What is needed: Please rewrite the lines between the one holding "Where should I click to: Start" and the one holding "(x=39, y=54)", inclusive, switching "GUI agent" to "interface agent" and leaving everything else unchanged.

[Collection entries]
Start
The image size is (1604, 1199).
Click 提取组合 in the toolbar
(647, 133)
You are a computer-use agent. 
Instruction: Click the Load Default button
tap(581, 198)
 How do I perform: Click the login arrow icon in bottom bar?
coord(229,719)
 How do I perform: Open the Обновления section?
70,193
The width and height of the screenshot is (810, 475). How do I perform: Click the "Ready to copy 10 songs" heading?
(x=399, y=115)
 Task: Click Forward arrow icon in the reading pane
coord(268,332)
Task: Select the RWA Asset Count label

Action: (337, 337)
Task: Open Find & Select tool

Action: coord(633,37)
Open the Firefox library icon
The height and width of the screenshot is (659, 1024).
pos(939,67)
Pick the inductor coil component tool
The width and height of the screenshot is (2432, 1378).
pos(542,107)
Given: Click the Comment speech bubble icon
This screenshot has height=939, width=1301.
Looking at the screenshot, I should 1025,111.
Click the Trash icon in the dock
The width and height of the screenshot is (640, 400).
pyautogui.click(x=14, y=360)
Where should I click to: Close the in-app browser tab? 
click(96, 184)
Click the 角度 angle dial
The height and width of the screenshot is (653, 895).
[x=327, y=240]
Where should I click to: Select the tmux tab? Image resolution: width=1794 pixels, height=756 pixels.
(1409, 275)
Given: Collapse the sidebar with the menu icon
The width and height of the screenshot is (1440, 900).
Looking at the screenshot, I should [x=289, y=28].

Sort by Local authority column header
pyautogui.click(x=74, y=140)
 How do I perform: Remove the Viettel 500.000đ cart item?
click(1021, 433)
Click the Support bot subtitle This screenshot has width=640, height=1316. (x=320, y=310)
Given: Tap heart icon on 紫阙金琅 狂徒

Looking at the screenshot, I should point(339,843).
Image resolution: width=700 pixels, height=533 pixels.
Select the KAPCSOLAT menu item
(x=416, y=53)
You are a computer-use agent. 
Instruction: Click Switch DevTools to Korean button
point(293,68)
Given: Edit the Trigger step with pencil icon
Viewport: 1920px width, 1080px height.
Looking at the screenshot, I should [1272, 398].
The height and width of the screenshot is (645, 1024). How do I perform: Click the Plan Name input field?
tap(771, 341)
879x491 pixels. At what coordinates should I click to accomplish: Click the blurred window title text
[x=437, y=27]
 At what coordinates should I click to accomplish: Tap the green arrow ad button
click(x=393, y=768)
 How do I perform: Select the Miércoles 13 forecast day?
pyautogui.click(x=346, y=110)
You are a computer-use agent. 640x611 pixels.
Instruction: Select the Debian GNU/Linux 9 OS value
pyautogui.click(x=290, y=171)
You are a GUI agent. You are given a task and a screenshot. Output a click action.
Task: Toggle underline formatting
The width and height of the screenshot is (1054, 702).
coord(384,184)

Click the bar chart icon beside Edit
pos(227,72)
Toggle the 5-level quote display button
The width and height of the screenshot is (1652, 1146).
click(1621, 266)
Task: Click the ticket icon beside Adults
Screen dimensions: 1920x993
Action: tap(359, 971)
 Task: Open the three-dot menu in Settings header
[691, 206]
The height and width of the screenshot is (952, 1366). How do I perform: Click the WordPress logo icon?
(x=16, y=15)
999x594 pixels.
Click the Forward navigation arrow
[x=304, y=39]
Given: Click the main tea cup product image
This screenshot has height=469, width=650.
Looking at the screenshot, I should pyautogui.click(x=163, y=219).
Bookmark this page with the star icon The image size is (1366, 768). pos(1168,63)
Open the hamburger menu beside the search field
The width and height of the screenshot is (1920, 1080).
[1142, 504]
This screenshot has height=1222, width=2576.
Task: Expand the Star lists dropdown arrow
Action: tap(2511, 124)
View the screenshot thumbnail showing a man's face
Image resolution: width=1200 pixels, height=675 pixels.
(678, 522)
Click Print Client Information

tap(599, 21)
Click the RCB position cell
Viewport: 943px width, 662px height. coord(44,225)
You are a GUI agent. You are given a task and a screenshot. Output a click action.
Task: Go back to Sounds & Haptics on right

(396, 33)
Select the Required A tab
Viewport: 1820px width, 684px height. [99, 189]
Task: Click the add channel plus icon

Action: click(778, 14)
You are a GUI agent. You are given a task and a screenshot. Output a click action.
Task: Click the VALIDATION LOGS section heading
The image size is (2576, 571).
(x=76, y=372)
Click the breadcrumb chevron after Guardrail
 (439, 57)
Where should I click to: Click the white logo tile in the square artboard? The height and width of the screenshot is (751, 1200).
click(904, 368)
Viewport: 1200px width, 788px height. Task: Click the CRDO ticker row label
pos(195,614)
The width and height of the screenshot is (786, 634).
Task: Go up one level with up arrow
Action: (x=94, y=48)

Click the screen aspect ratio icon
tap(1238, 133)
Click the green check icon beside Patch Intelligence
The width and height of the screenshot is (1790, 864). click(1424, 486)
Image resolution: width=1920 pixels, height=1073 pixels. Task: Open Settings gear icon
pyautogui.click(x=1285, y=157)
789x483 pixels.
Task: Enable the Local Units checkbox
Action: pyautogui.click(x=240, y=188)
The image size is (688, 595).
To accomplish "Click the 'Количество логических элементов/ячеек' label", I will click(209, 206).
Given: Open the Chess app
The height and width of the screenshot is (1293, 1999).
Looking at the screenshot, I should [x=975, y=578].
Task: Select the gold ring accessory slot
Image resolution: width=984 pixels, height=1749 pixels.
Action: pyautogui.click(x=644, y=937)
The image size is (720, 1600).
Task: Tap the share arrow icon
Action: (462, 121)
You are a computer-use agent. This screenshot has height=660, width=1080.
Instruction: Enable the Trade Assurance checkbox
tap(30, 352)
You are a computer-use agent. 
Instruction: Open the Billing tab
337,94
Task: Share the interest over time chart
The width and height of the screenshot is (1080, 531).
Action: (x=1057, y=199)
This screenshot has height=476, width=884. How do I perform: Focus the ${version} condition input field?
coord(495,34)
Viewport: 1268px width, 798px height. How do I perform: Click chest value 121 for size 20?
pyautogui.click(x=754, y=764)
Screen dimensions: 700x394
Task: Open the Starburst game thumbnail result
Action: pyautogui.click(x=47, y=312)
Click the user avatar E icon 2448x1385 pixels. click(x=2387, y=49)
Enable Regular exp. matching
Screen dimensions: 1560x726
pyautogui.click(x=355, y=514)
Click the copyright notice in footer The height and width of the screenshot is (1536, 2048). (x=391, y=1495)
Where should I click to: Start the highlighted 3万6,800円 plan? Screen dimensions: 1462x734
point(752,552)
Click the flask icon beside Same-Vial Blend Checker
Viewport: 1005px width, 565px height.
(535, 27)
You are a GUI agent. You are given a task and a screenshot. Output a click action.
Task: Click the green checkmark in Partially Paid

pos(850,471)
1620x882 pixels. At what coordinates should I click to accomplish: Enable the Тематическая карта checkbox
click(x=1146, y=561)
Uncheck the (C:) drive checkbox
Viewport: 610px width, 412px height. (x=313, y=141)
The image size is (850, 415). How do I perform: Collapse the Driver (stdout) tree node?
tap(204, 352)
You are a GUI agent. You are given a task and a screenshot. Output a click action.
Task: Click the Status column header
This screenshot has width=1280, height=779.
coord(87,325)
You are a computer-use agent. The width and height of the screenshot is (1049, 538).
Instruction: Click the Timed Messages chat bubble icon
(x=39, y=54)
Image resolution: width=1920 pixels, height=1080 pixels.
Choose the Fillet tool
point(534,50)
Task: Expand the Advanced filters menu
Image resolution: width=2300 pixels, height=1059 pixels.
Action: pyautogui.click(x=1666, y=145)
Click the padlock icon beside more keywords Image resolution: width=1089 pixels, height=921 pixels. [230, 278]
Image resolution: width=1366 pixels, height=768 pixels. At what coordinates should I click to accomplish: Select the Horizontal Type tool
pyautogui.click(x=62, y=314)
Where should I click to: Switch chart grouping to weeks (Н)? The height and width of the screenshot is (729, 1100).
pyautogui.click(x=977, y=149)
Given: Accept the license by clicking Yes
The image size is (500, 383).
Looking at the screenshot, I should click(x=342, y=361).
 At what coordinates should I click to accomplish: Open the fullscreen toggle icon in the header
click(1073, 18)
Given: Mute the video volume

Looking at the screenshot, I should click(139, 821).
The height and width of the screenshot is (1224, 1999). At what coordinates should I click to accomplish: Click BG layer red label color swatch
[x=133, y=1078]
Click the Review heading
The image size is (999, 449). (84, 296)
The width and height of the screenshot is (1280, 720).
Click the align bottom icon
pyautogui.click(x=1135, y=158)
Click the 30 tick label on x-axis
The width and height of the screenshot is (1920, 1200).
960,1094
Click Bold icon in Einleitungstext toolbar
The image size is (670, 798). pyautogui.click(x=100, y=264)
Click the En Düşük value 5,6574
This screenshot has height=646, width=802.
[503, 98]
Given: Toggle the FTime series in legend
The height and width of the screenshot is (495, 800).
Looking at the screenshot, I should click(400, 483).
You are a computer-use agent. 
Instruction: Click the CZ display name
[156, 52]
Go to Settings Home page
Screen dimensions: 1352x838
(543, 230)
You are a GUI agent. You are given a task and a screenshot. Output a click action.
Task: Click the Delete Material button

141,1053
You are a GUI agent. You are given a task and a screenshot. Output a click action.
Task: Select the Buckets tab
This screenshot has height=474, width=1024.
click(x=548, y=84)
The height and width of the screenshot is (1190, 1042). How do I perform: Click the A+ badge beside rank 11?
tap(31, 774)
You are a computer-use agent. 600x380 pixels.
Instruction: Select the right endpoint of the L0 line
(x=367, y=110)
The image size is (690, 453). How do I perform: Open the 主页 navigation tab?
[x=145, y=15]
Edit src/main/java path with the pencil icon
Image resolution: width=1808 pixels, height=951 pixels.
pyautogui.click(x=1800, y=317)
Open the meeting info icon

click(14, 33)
End
Finished task:
Where should I click to: Start the highlighted 3万6,800円 plan? Screen dimensions: 1462x734
point(752,552)
Click the flask icon beside Same-Vial Blend Checker
Viewport: 1005px width, 565px height.
(535, 27)
You are a interface agent. You are given a task and a screenshot. Output a click action.
Task: Click the green checkmark in Partially Paid

pos(850,471)
1620x882 pixels. At what coordinates should I click to accomplish: Enable the Тематическая карта checkbox
click(x=1146, y=561)
Uncheck the (C:) drive checkbox
Viewport: 610px width, 412px height. (x=313, y=141)
The image size is (850, 415). How do I perform: Collapse the Driver (stdout) tree node?
tap(204, 352)
You are a interface agent. You are given a task and a screenshot. Output a click action.
Task: Click the Status column header
This screenshot has width=1280, height=779.
coord(87,325)
You are a computer-use agent. The width and height of the screenshot is (1049, 538).
Instruction: Click the Timed Messages chat bubble icon
(x=39, y=54)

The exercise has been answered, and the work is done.